__RECORDS TO PROCESS__:

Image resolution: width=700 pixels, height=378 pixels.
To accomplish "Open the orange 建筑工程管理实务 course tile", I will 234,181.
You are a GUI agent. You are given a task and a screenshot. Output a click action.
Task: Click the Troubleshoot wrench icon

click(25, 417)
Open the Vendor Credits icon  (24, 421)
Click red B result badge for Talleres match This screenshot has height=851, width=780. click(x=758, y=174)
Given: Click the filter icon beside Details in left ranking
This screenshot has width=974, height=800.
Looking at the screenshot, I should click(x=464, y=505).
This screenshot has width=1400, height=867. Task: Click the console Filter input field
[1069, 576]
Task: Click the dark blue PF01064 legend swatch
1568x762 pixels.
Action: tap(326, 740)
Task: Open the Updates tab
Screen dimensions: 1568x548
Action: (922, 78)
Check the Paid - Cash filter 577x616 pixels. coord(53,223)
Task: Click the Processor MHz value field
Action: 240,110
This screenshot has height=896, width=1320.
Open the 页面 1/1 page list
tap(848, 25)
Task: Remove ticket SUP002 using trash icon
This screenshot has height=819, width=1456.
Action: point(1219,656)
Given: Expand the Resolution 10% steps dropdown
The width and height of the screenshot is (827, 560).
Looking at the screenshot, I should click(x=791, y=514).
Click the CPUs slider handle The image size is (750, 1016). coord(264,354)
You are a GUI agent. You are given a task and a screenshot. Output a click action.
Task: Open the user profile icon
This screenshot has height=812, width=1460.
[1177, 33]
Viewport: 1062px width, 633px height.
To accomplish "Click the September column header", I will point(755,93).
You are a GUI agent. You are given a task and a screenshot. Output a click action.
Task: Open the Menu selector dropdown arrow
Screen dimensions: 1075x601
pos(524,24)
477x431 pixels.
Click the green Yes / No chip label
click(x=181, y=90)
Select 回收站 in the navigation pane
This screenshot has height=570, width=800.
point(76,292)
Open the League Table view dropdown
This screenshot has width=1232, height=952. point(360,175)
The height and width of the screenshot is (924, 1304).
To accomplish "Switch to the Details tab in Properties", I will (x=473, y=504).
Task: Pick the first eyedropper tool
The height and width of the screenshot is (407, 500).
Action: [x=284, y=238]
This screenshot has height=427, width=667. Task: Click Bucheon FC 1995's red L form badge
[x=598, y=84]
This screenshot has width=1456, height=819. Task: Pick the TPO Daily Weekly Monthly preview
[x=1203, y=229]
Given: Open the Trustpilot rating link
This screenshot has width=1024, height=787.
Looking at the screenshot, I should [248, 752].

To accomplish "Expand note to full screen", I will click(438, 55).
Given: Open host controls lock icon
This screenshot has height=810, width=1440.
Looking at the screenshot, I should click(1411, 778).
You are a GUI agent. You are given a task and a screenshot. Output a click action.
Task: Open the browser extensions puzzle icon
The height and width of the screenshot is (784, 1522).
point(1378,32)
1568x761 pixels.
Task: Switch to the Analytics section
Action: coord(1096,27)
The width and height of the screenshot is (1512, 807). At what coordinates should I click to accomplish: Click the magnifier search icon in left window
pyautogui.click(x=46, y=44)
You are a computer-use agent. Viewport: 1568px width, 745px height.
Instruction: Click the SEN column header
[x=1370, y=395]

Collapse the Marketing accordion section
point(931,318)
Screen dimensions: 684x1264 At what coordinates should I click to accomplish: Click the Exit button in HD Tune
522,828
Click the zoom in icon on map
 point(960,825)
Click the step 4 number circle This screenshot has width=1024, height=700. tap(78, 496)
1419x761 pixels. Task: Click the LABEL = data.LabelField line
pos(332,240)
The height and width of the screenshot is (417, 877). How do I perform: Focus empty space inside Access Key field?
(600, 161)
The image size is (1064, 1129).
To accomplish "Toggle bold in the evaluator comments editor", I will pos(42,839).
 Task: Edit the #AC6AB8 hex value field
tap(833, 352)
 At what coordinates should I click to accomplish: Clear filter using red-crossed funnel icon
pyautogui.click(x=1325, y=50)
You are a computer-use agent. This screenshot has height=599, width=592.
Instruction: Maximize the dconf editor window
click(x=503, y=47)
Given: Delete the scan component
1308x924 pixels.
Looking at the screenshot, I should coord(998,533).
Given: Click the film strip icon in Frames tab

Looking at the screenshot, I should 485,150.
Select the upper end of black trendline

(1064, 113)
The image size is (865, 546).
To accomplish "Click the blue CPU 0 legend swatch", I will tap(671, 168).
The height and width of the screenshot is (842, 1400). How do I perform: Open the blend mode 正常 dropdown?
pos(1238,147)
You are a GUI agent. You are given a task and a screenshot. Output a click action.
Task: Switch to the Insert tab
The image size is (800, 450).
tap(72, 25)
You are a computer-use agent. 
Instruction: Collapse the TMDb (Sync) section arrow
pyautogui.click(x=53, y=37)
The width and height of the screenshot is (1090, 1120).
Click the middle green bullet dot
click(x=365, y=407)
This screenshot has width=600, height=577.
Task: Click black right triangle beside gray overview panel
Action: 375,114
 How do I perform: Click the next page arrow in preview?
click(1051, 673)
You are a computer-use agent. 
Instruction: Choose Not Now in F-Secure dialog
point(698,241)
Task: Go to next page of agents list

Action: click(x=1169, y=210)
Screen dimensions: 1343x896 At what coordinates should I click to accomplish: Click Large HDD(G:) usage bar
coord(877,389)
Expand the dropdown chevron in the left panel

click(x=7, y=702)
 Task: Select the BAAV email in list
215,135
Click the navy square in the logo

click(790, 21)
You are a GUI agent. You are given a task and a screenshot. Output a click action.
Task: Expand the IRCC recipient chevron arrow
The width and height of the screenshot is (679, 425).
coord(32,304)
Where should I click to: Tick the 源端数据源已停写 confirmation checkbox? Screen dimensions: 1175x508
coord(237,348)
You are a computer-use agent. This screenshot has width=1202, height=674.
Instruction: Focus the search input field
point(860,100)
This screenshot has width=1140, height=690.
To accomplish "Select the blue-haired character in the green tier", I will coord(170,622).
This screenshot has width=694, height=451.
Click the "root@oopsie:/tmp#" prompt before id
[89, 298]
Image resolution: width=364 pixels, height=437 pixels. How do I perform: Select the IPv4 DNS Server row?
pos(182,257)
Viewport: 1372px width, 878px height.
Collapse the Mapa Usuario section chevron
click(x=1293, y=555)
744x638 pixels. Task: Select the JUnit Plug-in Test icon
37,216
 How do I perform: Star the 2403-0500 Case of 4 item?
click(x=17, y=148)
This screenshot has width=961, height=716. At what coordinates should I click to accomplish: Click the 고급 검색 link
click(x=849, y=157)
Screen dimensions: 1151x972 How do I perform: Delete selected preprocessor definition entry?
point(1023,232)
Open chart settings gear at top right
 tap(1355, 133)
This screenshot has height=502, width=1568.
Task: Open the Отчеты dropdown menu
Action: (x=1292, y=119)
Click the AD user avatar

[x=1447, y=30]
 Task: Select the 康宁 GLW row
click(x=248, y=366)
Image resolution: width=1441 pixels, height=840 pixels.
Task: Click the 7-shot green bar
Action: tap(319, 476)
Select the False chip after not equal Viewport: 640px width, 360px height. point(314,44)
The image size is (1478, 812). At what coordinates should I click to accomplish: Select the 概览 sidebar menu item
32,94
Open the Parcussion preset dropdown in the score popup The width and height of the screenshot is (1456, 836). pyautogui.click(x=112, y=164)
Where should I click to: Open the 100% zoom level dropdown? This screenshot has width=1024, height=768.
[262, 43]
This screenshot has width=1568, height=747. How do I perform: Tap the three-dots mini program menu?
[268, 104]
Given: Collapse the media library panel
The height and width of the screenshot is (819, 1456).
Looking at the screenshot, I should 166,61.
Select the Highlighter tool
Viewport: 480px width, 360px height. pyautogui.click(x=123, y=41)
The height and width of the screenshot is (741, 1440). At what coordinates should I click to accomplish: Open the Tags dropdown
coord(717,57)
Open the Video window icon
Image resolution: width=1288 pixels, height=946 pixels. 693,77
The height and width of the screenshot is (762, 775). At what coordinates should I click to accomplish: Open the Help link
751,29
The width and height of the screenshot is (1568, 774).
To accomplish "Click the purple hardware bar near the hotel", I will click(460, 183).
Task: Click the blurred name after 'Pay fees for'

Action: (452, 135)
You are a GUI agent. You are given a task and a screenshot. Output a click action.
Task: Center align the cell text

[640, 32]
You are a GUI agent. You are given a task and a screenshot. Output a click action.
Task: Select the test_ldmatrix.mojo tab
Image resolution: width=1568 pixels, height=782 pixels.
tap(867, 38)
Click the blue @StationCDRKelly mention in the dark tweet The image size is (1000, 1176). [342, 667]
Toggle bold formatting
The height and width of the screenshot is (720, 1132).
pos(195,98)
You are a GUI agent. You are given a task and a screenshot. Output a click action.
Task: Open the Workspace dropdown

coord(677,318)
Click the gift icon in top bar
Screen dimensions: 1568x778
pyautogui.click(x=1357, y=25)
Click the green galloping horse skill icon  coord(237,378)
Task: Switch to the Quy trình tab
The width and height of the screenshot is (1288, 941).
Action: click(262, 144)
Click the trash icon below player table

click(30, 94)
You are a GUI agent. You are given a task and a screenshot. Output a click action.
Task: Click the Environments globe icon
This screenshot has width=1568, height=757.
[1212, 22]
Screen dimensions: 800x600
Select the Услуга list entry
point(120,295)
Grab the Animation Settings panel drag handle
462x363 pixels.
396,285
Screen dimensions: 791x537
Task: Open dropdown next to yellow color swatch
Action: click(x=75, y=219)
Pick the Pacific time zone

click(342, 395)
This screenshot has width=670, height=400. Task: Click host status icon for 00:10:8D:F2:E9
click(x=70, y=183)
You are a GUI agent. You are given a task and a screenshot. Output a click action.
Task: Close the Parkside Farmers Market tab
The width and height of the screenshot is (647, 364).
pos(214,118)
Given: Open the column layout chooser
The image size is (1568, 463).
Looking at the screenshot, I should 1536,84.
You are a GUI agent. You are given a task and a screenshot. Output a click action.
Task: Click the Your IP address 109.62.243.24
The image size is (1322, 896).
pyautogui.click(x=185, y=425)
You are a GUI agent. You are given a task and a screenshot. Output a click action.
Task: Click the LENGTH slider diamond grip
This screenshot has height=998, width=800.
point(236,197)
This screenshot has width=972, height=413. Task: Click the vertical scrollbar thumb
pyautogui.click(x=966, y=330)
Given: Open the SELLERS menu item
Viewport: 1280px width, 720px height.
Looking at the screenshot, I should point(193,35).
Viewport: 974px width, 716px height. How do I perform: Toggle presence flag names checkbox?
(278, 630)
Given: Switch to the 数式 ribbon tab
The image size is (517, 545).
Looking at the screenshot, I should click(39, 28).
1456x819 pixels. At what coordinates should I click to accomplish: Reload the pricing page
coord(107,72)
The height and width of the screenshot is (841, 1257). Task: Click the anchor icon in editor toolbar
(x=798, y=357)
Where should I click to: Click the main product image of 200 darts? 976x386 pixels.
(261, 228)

__TASK__: Copy out the entries above, from the line containing "You are a computer-use agent. Viewport: 1568px" through the line containing "Looking at the screenshot, I should coord(998,533).", including both of those lines.

__COMPLETED TASK__:
You are a computer-use agent. Viewport: 1568px width, 745px height.
Instruction: Click the SEN column header
[x=1370, y=395]

Collapse the Marketing accordion section
point(931,318)
Screen dimensions: 684x1264 At what coordinates should I click to accomplish: Click the Exit button in HD Tune
522,828
Click the zoom in icon on map
 point(960,825)
Click the step 4 number circle This screenshot has width=1024, height=700. tap(78, 496)
1419x761 pixels. Task: Click the LABEL = data.LabelField line
pos(332,240)
The height and width of the screenshot is (417, 877). How do I perform: Focus empty space inside Access Key field?
(600, 161)
The image size is (1064, 1129).
To accomplish "Toggle bold in the evaluator comments editor", I will pos(42,839).
 Task: Edit the #AC6AB8 hex value field
tap(833, 352)
 At what coordinates should I click to accomplish: Clear filter using red-crossed funnel icon
pyautogui.click(x=1325, y=50)
You are a computer-use agent. This screenshot has height=599, width=592.
Instruction: Maximize the dconf editor window
click(x=503, y=47)
Given: Delete the scan component
1308x924 pixels.
Looking at the screenshot, I should coord(998,533).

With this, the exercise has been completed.